Dona Maria havia sido desenganada pela medicina. Com problema tamanho e sem mais jeito a dar pela ciência humana, um dia se ajoelhou perante a imagem do Padim Pade Ciço e, após lágrimas e orações, ao santo pediu intercessão de cura e prometendo que se boa ficasse, a partir daquele ano não faltaria a mais nenhuma romaria. E no mês de outubro lá estava ela subindo num pau de arara e levando consigo a prova da cura em madeira: duas pernas. Desenganada estava, mas o santo nordestino lhe permitiu restabelecer suas forças e ficar curada daquelas dores terríveis que até a impediam de caminhar.
Assim com Sebastião, com Jurema, com Quitéria, com Leontino. Todos curados pela intercessão do Padim Pade Ciço, pelo desejo do santo dos pobres e dos desvalidos. Por isso mesmo que dificilmente há uma casa onde não esteja presente a imagem do milagreiro ou mesmo uma fitinha de fé. E não adianta querer justificar que a cura foi obtida por outros meios. Ora, o povo não quer saber se houve receita e médico, se houve injeção ou comprimido, se houve dieta e cuidado. O que importa mesmo ao povo é a certeza de que através da fé foi atendida pelo Santo de Juazeiro.

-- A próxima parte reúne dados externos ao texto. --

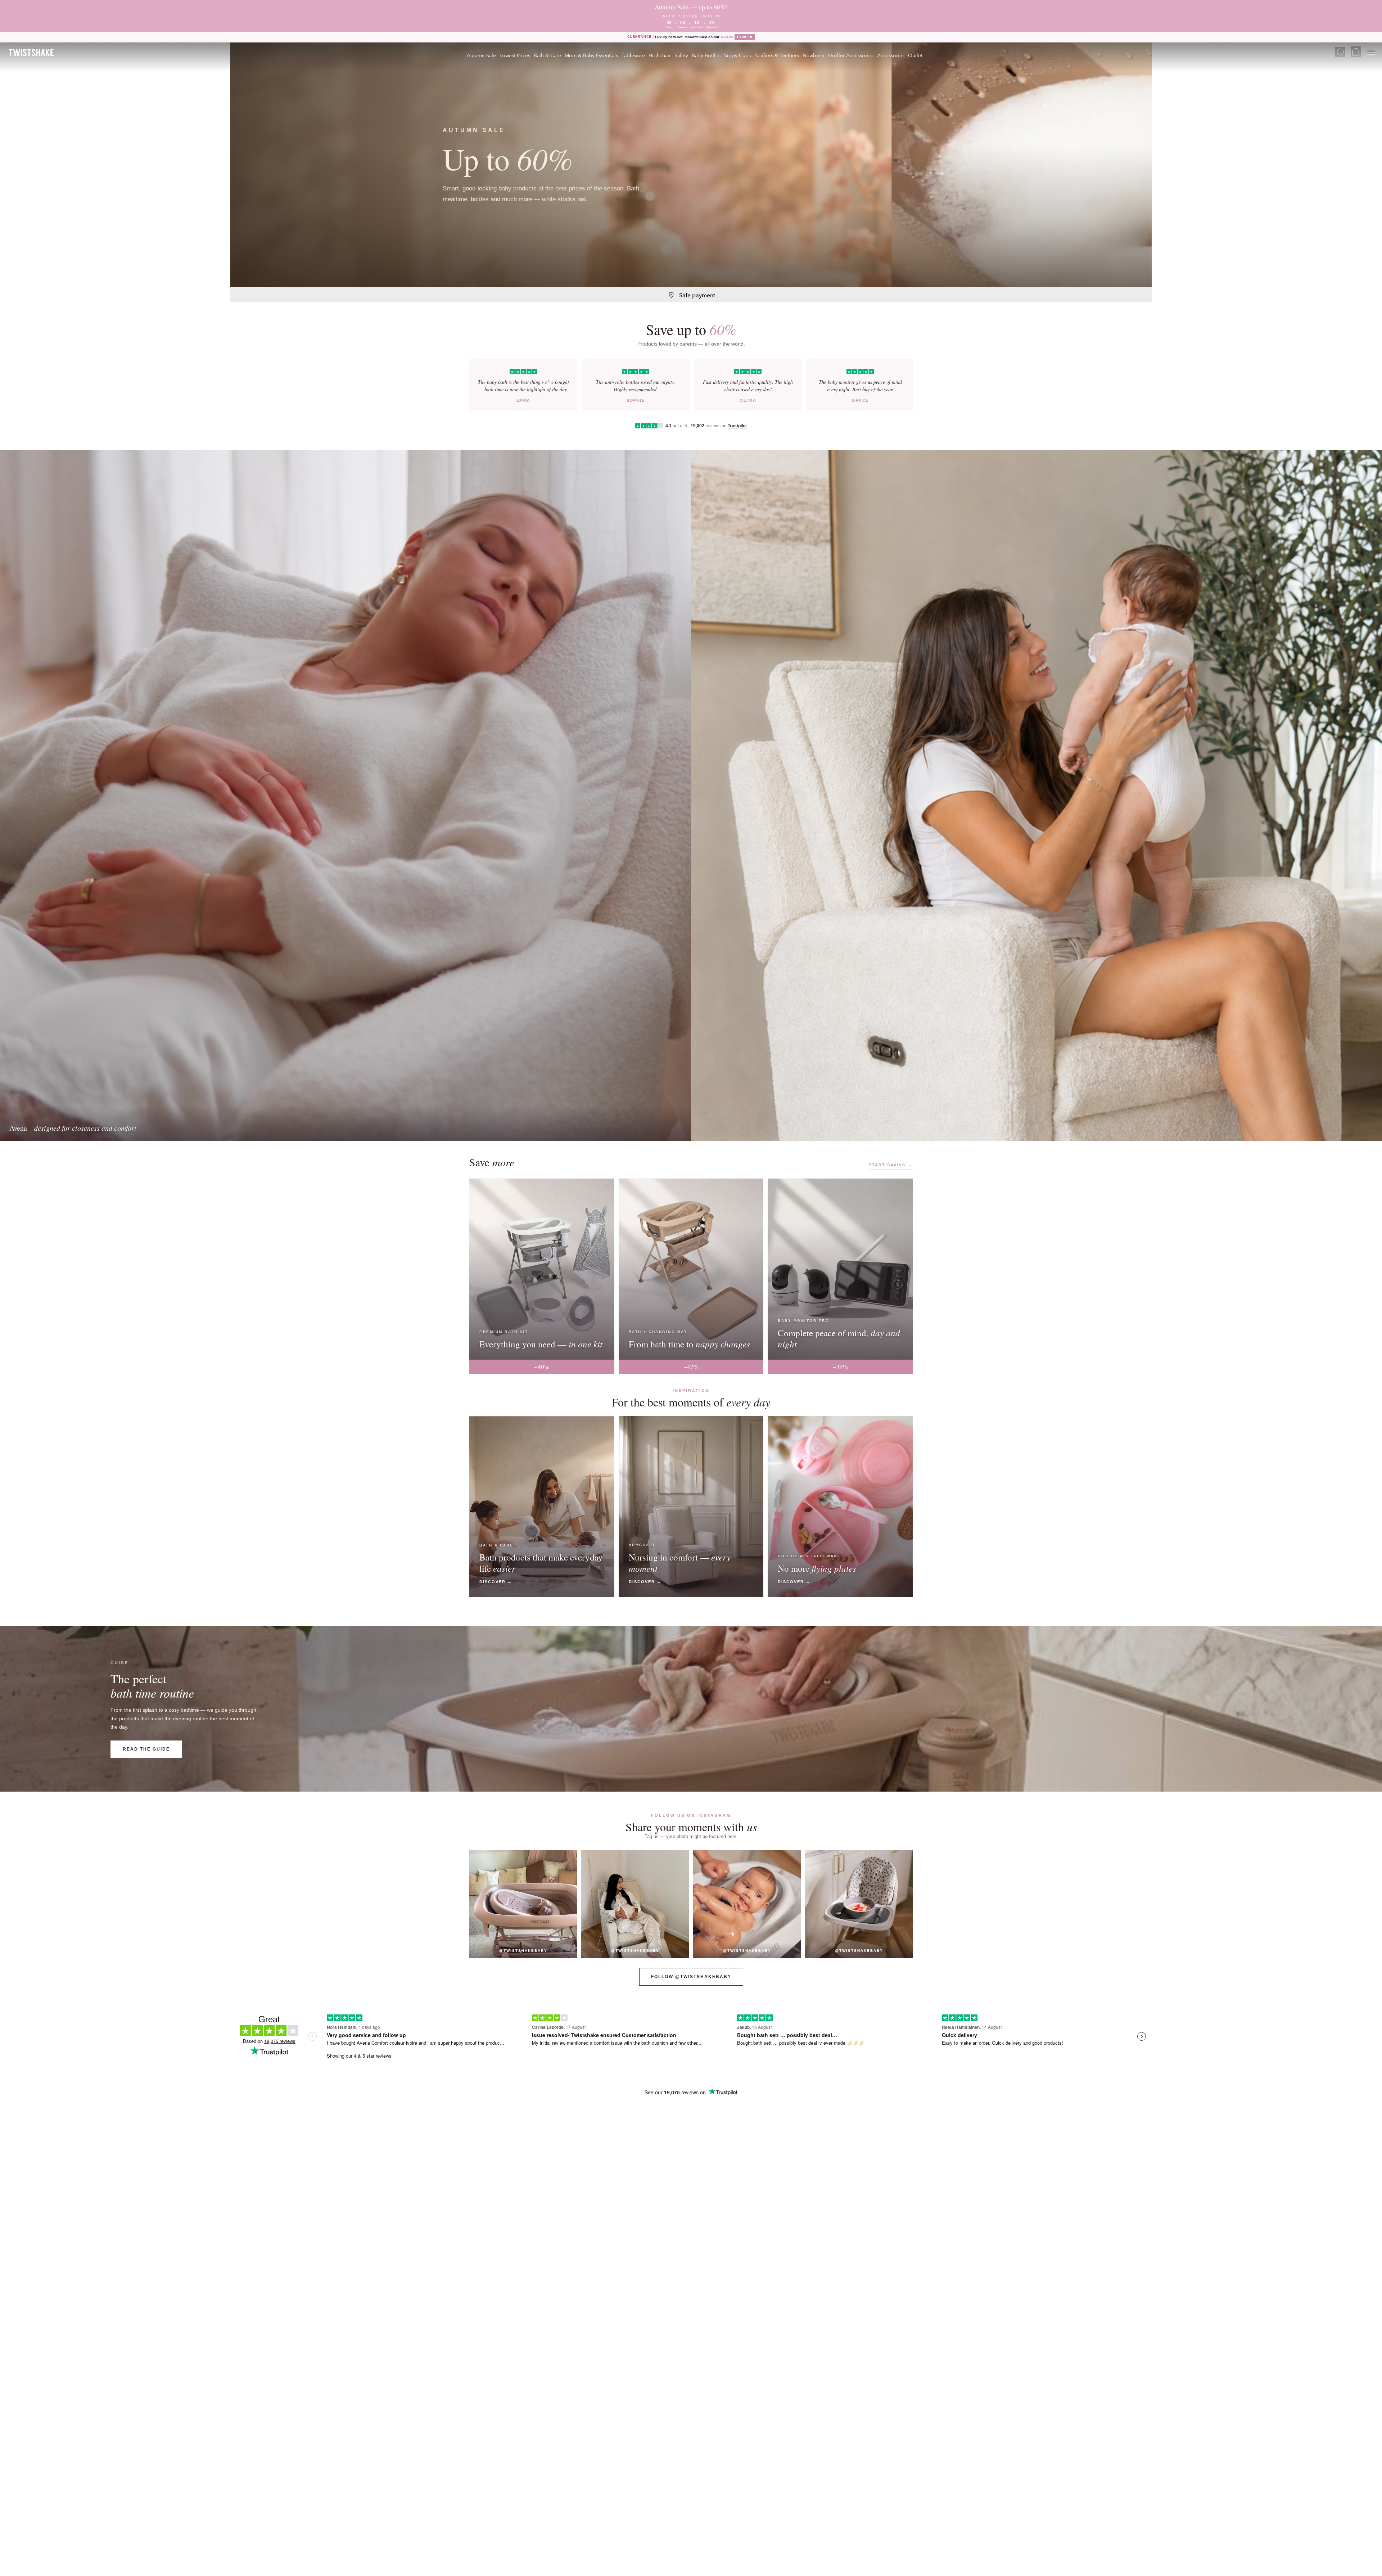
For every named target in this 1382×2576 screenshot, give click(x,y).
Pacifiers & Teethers (776, 55)
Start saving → (891, 1165)
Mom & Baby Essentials (591, 55)
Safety (681, 55)
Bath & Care (547, 55)
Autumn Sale (481, 55)
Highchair (660, 55)
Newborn (813, 55)
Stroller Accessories (850, 55)
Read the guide (146, 1749)
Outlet (915, 55)
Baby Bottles (706, 55)
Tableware (633, 55)
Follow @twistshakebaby (691, 1976)
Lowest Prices (515, 55)
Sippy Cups (737, 55)
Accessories (890, 55)
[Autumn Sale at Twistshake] (691, 164)
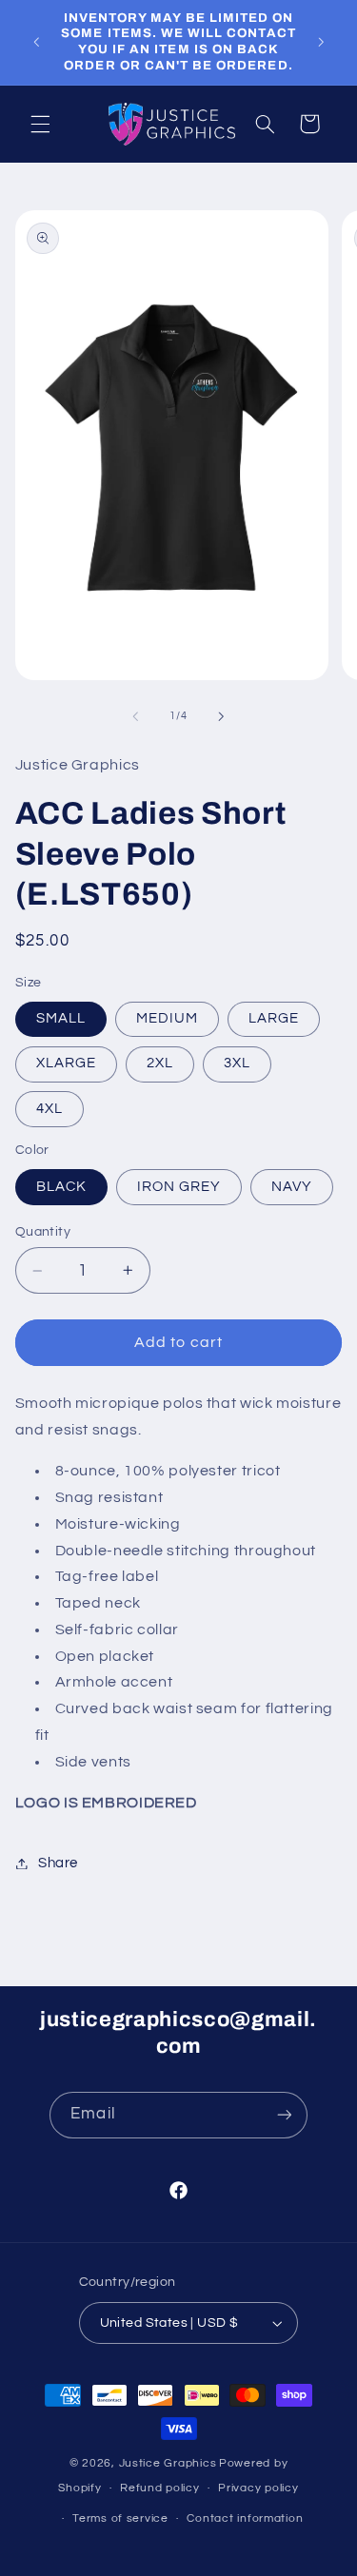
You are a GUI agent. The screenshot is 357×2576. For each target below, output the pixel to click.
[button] (40, 124)
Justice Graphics (168, 2463)
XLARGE (66, 1063)
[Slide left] (135, 716)
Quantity (42, 1232)
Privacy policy (258, 2488)
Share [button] (58, 1863)
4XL (49, 1109)
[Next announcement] (321, 42)
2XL (160, 1063)
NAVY (291, 1187)
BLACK (61, 1187)
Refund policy (160, 2488)
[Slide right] (222, 716)
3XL (237, 1063)
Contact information (245, 2518)
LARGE (273, 1018)
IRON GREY (179, 1187)
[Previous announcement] (36, 42)
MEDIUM (167, 1018)
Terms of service (120, 2518)
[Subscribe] (284, 2115)
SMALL (61, 1018)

Daí que, no passado, tanto sacrifício para pagar promessas, para visitar o túmulo do santo padre, para entrar ajoelhado nas igrejas, para ouvir missas e sermões, para receber a água benta de Juazeiro, para avistar a estátua, para chorar a seus pés. Mais de dia de viagem, levando a devoção no peito e farofa com carne seca no saco de viagem. Mulheres já partindo com lenços na cabeça, vestidos compridos, dinheirinho escondido nas pregas das anáguas, em atitudes que somente a fé e a devoção extremadas podiam justificar.
E de Juazeiro retornar renovadas, espiritualmente fortalecidas, e trazendo sempre uma garrafinha de água benta, meia dúzia de rapaduras e um punhado de fitas. E a promessa de retornar. E a certeza de que o altar nordestino está mesmo em Juazeiro e no pedestal santificado está o Santo Padim.